SOURCE EXCERPT:
I have a single large (500GB ram and 128 cores) machine that I have indexed a corpus of around 1TB in size. The documents vary in length, from very short (~100 characters) to very long (a single documents that is > 100 MB in size).
Requests to the index arrive as part of a batch process, so I do not have strict requirements on latency, I mostly want to maximize retrieval throughput (I rarely index new documents).
My index has 50 shards, and requests are made to the index using multiple connections. I'm finding that if I have too many connections open, then I get
ScanError: Scroll request has only succeeded on 25 (+0 skiped) shards out of 50 even though the machine does not seem particularly loaded. If I do not open enough connections, then the machine is mostly idle and throughput is low. I'm finding that the optimal number of connections depends on the queries I am making.
- Why am I getting the
ScanError reported above? Is there some way to get some details as to what caused certain shards to not succeed? Do I just need to increase the number of shards?

AIM OF THE TASK: Return the passage of the post on shard scroll errors between "I have a single" and "MB in size).", inclusive, copied exactly.

Screen grounding lines

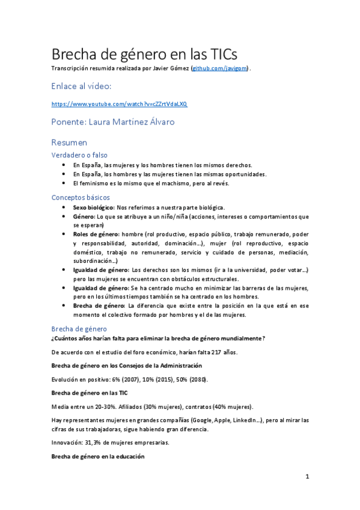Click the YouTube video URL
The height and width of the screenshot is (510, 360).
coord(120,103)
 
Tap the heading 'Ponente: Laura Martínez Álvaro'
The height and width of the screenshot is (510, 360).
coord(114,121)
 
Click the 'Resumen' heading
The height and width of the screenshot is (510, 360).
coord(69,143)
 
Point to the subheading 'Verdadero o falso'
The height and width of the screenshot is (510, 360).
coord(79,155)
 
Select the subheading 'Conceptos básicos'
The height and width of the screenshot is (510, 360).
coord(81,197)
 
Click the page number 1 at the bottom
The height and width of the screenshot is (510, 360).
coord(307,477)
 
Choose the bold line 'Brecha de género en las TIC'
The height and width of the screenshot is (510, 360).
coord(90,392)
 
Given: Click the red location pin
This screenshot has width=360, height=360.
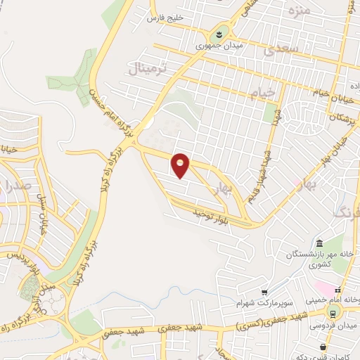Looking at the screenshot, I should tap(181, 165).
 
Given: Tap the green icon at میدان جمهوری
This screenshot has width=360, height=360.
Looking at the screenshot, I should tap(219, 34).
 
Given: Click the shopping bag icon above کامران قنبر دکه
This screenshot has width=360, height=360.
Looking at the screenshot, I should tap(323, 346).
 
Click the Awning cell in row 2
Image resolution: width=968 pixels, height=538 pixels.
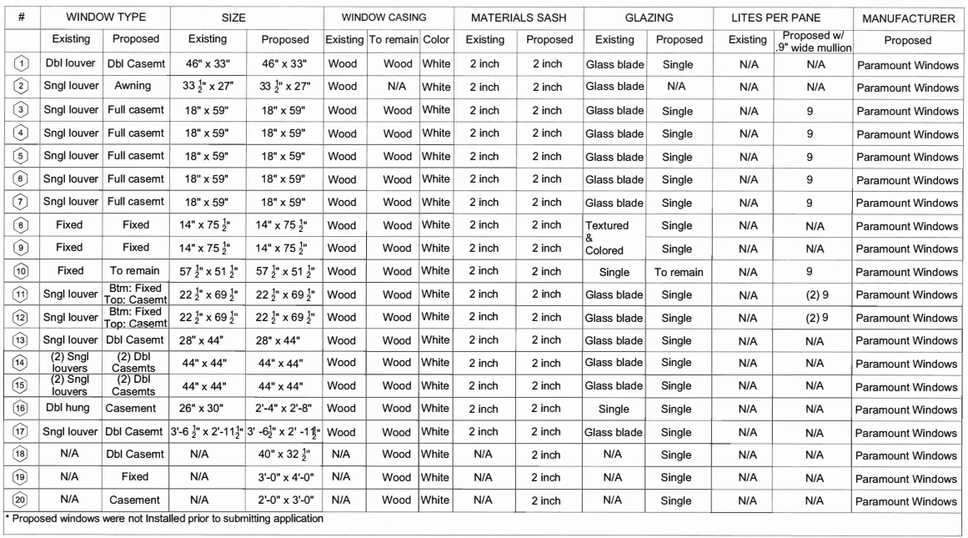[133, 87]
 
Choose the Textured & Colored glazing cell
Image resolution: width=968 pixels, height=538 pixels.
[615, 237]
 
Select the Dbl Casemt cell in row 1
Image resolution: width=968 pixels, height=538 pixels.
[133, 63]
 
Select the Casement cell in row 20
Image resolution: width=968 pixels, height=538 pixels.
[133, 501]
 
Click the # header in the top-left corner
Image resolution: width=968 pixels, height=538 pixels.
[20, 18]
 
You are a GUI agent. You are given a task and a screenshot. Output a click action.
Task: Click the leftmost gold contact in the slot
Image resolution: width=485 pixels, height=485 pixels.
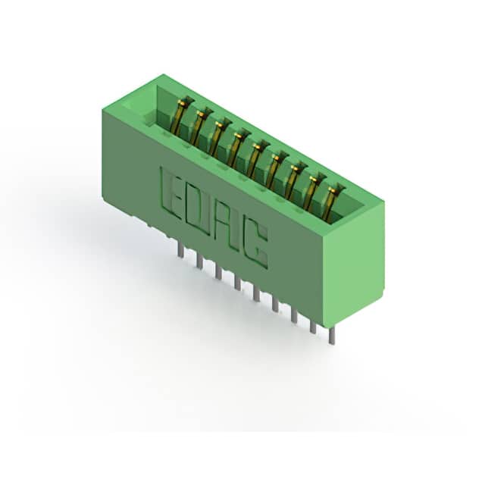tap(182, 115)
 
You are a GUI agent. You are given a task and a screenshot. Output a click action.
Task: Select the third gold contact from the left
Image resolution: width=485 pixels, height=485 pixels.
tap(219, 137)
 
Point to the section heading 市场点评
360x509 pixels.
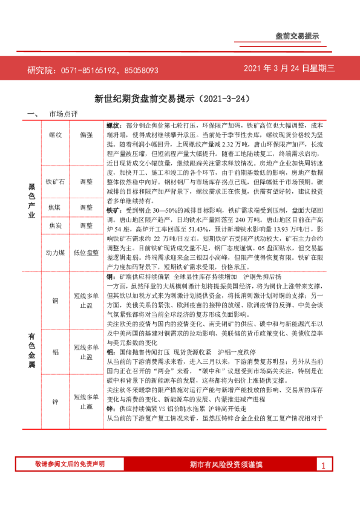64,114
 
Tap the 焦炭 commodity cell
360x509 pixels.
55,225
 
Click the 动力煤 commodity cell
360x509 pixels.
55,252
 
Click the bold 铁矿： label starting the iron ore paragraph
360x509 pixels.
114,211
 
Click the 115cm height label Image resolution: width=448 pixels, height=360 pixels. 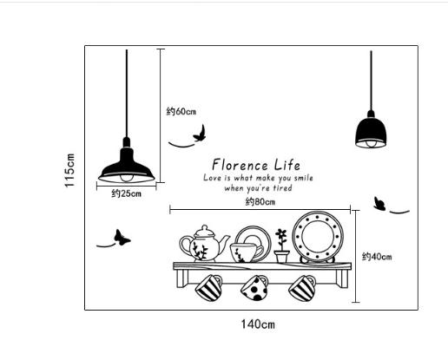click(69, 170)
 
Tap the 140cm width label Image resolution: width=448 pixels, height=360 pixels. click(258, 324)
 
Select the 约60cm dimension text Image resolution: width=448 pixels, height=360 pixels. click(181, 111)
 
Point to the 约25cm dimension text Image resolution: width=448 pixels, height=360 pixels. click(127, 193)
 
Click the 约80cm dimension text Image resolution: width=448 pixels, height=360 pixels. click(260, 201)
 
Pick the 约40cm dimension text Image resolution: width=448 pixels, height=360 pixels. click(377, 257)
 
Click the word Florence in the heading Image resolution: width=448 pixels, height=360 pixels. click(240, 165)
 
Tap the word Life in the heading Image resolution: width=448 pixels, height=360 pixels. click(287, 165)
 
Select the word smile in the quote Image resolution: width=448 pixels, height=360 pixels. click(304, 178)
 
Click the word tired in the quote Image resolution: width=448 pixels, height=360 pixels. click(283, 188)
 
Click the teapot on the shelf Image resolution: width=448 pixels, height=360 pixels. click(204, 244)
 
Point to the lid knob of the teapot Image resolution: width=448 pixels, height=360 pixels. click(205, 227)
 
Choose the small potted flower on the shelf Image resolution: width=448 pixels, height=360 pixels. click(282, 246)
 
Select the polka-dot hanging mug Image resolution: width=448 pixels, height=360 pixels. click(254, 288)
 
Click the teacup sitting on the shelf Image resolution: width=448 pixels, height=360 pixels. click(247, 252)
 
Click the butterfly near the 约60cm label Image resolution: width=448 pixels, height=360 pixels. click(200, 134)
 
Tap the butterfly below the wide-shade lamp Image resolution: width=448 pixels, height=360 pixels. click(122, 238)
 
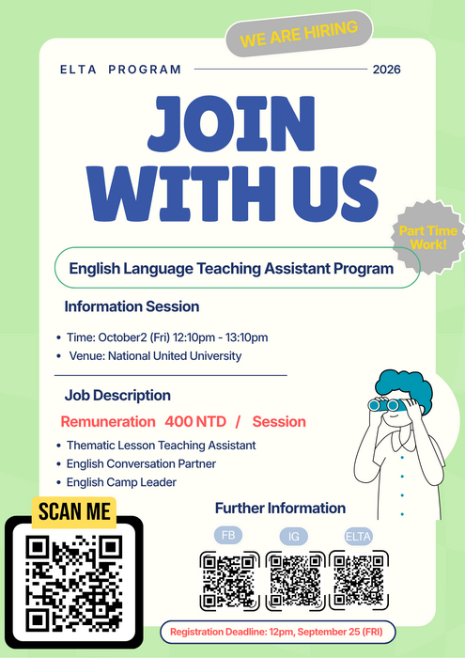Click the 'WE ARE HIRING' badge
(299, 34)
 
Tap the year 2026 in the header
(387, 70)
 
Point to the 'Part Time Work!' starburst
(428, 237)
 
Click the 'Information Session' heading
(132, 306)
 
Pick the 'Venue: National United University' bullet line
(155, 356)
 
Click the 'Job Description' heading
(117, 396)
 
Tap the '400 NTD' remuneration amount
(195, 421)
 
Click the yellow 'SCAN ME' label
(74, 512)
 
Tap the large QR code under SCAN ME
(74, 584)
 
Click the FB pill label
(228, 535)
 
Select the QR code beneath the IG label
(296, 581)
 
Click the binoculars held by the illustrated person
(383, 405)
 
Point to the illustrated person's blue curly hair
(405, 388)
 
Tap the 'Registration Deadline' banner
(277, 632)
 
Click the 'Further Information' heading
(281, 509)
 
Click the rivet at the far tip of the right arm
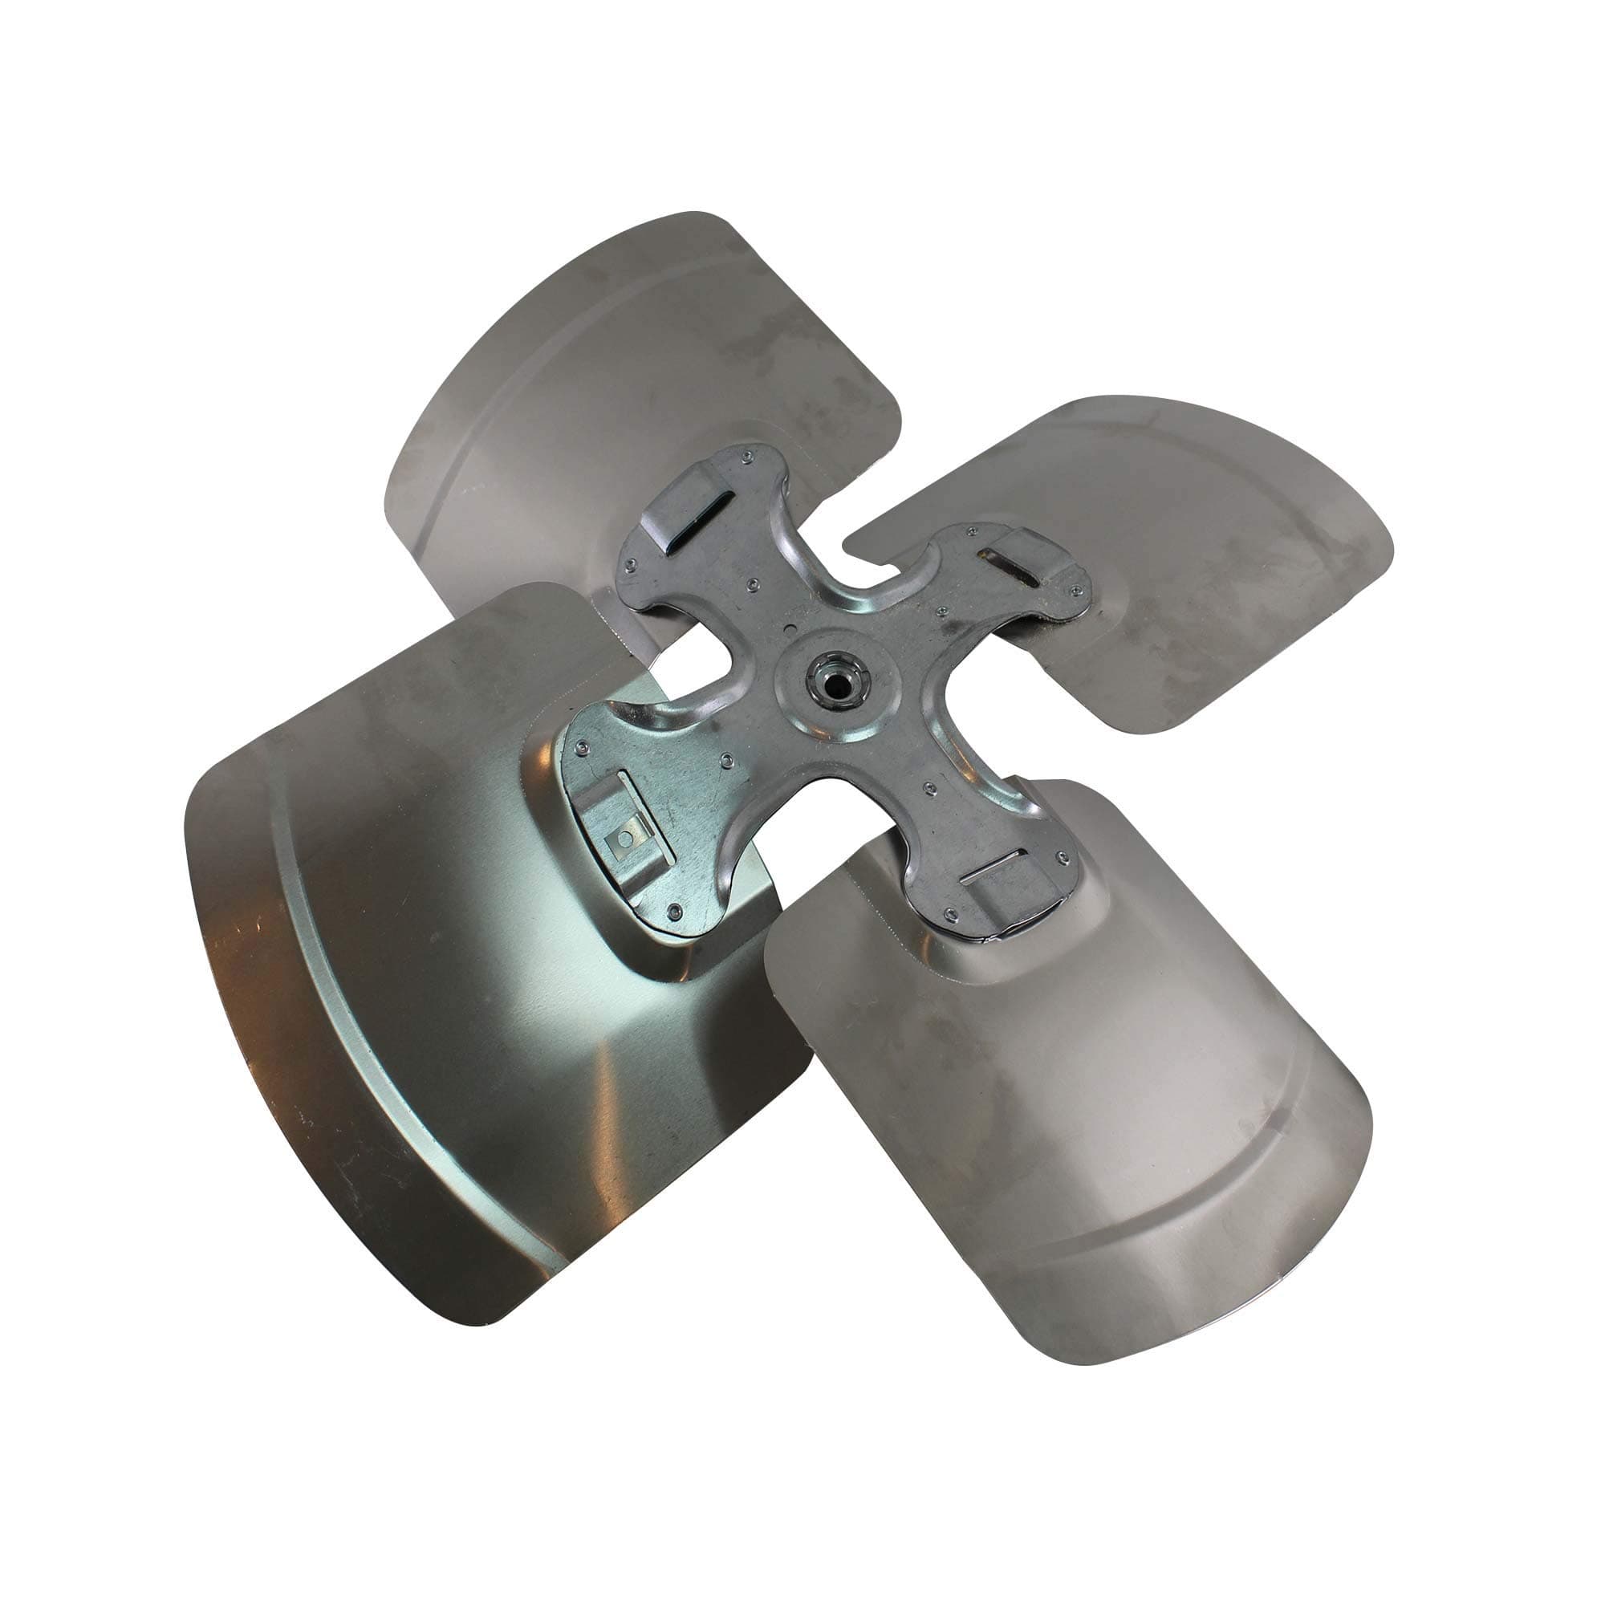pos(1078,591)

ANSWER TO THIS TASK:
I have a single large (500GB ram and 128 cores) machine that I have indexed a corpus of around 1TB in size. The documents vary in length, from very short (~100 characters) to very long (a single documents that is > 100 MB in size).